_Job_: Will you copy every line of the data below word for word, keeping each one unchanged?

_Records for locating displayed items_:
---

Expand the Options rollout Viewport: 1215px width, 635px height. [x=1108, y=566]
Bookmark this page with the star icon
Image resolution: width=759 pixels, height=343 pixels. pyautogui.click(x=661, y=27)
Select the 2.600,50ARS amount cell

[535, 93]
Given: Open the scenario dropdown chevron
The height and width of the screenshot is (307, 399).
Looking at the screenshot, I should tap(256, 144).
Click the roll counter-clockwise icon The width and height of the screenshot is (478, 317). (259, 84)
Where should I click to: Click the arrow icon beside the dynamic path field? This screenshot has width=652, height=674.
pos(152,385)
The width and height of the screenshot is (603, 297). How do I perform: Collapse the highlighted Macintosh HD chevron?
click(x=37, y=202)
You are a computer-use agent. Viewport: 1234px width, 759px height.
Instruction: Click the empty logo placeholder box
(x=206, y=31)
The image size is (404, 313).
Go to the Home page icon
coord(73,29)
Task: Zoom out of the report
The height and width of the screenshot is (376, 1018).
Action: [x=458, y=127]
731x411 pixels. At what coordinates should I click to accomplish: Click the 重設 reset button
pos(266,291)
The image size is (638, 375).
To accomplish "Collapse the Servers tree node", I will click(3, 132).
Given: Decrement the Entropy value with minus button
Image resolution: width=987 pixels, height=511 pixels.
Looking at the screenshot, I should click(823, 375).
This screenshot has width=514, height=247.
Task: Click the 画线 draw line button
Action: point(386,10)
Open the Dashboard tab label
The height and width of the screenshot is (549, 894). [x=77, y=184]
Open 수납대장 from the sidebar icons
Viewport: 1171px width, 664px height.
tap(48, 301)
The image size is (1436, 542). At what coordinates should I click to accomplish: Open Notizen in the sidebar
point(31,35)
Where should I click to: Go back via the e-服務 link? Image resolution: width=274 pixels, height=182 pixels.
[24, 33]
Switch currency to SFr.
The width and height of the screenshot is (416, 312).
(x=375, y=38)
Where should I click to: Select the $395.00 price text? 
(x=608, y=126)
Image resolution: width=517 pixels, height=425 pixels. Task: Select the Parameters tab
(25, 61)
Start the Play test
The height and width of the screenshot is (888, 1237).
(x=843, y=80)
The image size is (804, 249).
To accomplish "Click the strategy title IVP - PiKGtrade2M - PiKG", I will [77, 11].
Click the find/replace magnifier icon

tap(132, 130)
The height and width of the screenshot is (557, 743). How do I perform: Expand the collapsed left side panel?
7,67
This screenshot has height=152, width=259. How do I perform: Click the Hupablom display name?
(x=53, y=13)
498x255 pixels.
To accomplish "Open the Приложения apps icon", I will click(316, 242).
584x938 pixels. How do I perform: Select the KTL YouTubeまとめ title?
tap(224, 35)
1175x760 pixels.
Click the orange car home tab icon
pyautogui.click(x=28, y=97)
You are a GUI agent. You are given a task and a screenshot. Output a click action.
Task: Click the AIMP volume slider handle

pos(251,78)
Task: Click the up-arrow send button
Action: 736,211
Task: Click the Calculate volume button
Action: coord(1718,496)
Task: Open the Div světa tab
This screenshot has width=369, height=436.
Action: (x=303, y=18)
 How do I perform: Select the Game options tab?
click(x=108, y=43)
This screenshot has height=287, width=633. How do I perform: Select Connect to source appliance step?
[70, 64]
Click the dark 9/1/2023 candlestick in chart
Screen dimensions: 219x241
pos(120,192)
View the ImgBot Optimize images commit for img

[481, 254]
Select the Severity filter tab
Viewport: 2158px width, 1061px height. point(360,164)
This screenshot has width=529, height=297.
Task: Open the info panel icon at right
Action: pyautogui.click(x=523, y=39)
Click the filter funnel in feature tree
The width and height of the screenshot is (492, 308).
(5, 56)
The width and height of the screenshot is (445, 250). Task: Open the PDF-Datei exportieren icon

---

_The solution_:
Expand the Options rollout Viewport: 1215px width, 635px height. [x=1108, y=566]
Bookmark this page with the star icon
Image resolution: width=759 pixels, height=343 pixels. pyautogui.click(x=661, y=27)
Select the 2.600,50ARS amount cell

[535, 93]
Given: Open the scenario dropdown chevron
The height and width of the screenshot is (307, 399).
Looking at the screenshot, I should tap(256, 144).
Click the roll counter-clockwise icon The width and height of the screenshot is (478, 317). (259, 84)
Where should I click to: Click the arrow icon beside the dynamic path field? This screenshot has width=652, height=674.
pos(152,385)
The width and height of the screenshot is (603, 297). How do I perform: Collapse the highlighted Macintosh HD chevron?
click(x=37, y=202)
You are a computer-use agent. Viewport: 1234px width, 759px height.
Instruction: Click the empty logo placeholder box
(x=206, y=31)
The image size is (404, 313).
Go to the Home page icon
coord(73,29)
Task: Zoom out of the report
The height and width of the screenshot is (376, 1018).
Action: [x=458, y=127]
731x411 pixels. At what coordinates should I click to accomplish: Click the 重設 reset button
pos(266,291)
The image size is (638, 375).
To accomplish "Collapse the Servers tree node", I will click(3, 132).
Given: Decrement the Entropy value with minus button
Image resolution: width=987 pixels, height=511 pixels.
Looking at the screenshot, I should click(823, 375).
This screenshot has width=514, height=247.
Task: Click the 画线 draw line button
Action: point(386,10)
Open the Dashboard tab label
The height and width of the screenshot is (549, 894). [x=77, y=184]
Open 수납대장 from the sidebar icons
Viewport: 1171px width, 664px height.
tap(48, 301)
The image size is (1436, 542). At what coordinates should I click to accomplish: Open Notizen in the sidebar
point(31,35)
Where should I click to: Go back via the e-服務 link? Image resolution: width=274 pixels, height=182 pixels.
[24, 33]
Switch currency to SFr.
The width and height of the screenshot is (416, 312).
(x=375, y=38)
Where should I click to: Select the $395.00 price text? 
(x=608, y=126)
Image resolution: width=517 pixels, height=425 pixels. Task: Select the Parameters tab
(25, 61)
Start the Play test
The height and width of the screenshot is (888, 1237).
(x=843, y=80)
The image size is (804, 249).
To accomplish "Click the strategy title IVP - PiKGtrade2M - PiKG", I will [77, 11].
Click the find/replace magnifier icon

tap(132, 130)
The height and width of the screenshot is (557, 743). How do I perform: Expand the collapsed left side panel?
7,67
This screenshot has height=152, width=259. How do I perform: Click the Hupablom display name?
(x=53, y=13)
498x255 pixels.
To accomplish "Open the Приложения apps icon", I will click(316, 242).
584x938 pixels. How do I perform: Select the KTL YouTubeまとめ title?
tap(224, 35)
1175x760 pixels.
Click the orange car home tab icon
pyautogui.click(x=28, y=97)
You are a GUI agent. You are given a task and a screenshot. Output a click action.
Task: Click the AIMP volume slider handle

pos(251,78)
Task: Click the up-arrow send button
Action: 736,211
Task: Click the Calculate volume button
Action: coord(1718,496)
Task: Open the Div světa tab
This screenshot has width=369, height=436.
Action: (x=303, y=18)
 How do I perform: Select the Game options tab?
click(x=108, y=43)
This screenshot has height=287, width=633. How do I perform: Select Connect to source appliance step?
[70, 64]
Click the dark 9/1/2023 candlestick in chart
Screen dimensions: 219x241
pos(120,192)
View the ImgBot Optimize images commit for img

[481, 254]
Select the Severity filter tab
Viewport: 2158px width, 1061px height. point(360,164)
This screenshot has width=529, height=297.
Task: Open the info panel icon at right
Action: pyautogui.click(x=523, y=39)
Click the filter funnel in feature tree
The width and height of the screenshot is (492, 308).
(5, 56)
The width and height of the screenshot is (445, 250). Task: Open the PDF-Datei exportieren icon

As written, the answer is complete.